■ **SHORT EXERCISE**
Please read the excerpt on Orwell's 1984 and name the rehabilitation center Winston Smith is sent to after his capture.

■ **EXCERPT TO READ**
++++++++++

Does this sound a little Orwellian? It should because in 1948 George Orwell wrote 1984, which described a totalitarian government led by Big Brother to censor everyone’s behavior and thoughts with a secret police and faithful member of the Inner-Party. The main character, Winston Smith, is fighting against Big Brother, but is later captured and sent to a rehabilitation center called the Ministry of Love. He is tortured until he is forced to forget his freethinking ways, and denounces everything he believed. He is released into the public where he wastes his days at the Chestnut Tree drinking gin.

George Orwell had lived through the age when Fascism and Totalitarianism had flipped the world into chaos. By 1939, dictators had reared their ugly heads in Russia, Germany, Italy, and many other countries. It was a nightmare world where an individual’s rights were subsumed to supposedly “protect” the rights of the masses. The totalitarian state rejected liberal values and exercised control over the rights of others, based on the State’s discretionary interpretation.

++++++++++

■ **RECORDED DATA**
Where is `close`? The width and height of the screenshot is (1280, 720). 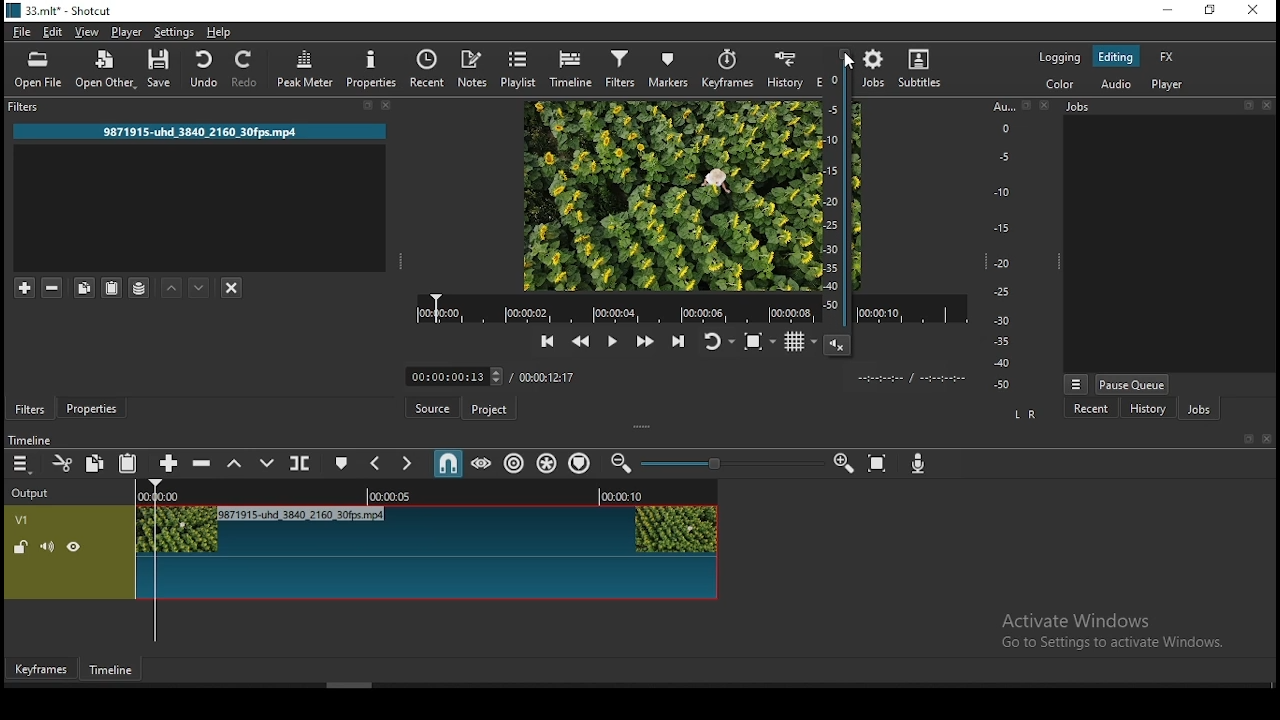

++++++++++

■ **FINAL RESULT**
The Ministry of Love.